In secondo luogo, e qui scendo su scala urbana, perché l’arrivo di risorse maggiori sul cinema dalle casse dello Stato sarebbe l’occasione d’oro per far fare il salto definitivo di qualità a un festival che esiste già, che ha un focus specifico, e che è ben noto in Italia e all’estero come Corto Dorico. D’accordo, non è Vanzina (e vabbè). Ma è un festival: che ha un focus sui cortometraggi su cui si è costruito una reputazione; da cui sono partiti tantissimi talenti del cinema che oggi sono mainstream; amato dai produttori e dagli addetti ai lavori che vengono e fanno affari; diretto, assieme a Daniele Ciprì, da Luca Caprara che mannaggia sarebbe stato un fantastico direttore di film commission; che produce opere che poi vincono premi.
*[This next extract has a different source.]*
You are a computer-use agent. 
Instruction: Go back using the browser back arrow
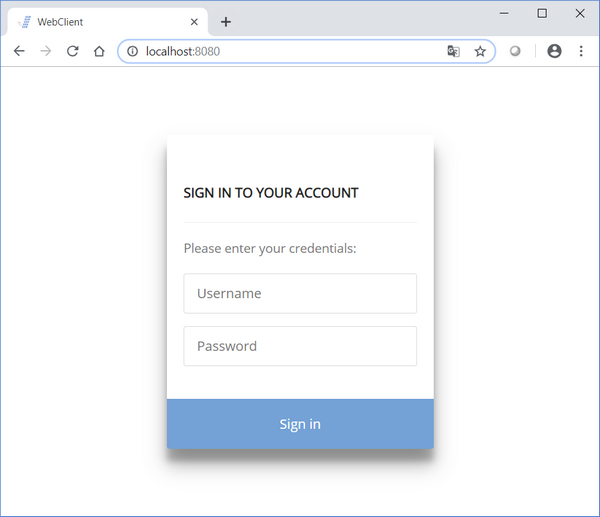tap(19, 51)
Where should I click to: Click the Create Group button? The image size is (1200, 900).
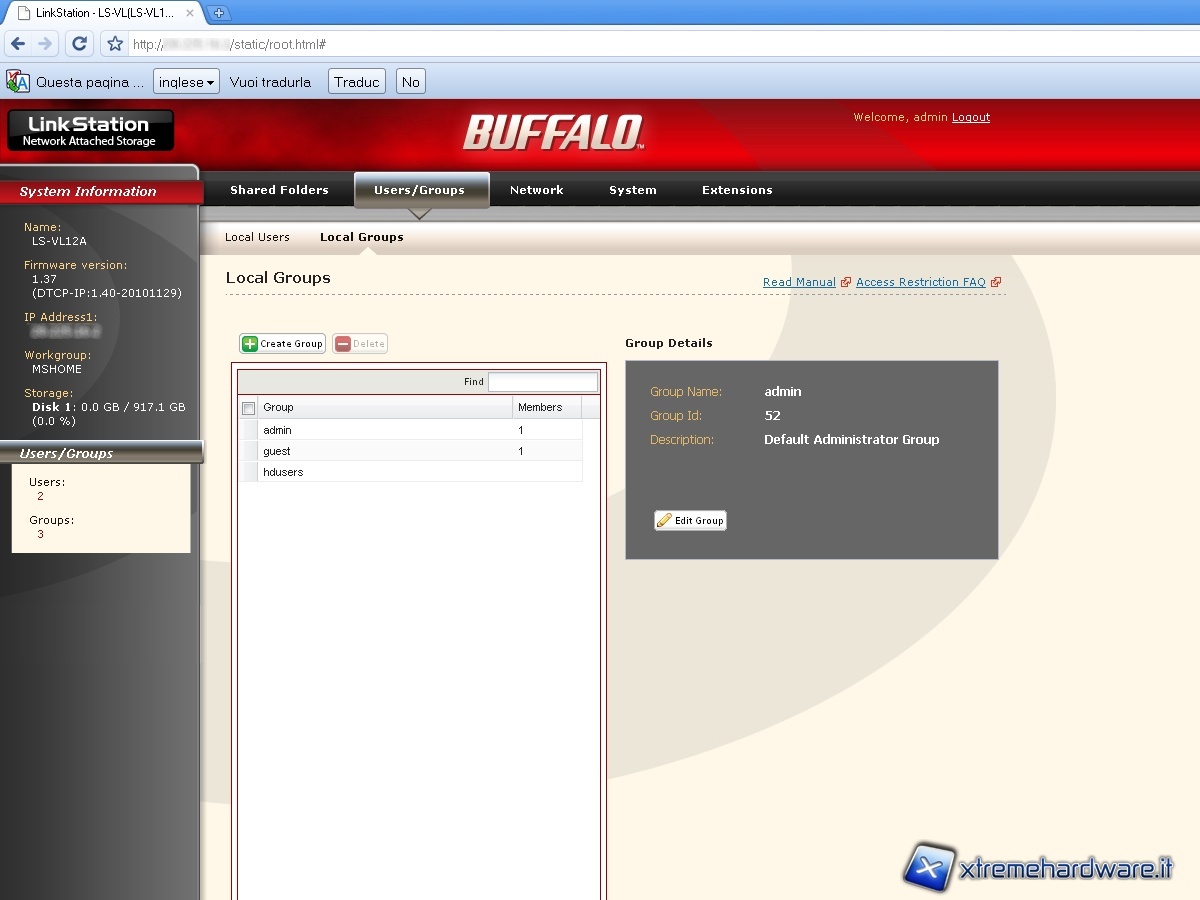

Corto Dorico è già sostenuto da Ministero e Regione Marche, ma se davvero arrivassero risorse per il cinema (che un Comune purtroppo non ha), beh, perché non renderlo super, spostarlo nella città, farci sopra decine di eventi? Perché no?

Per gli anni Ottanta. Per l’annuncio di Verdone ospite del 2024 (peccato che era a Pesaro nel 2023…), Per quella specie di artwashing, chiamiamolo così, che con la scusa del periodo storico infila il povero Massimo Troisi, e anche lo stesso Verdone, tra un Greggio e un Calà. Troisi perdio!

Ma è giusto. Come dicevo, è giusto che si diano indirizzi di politica culturale, anche per dire cosa si intende per cultura.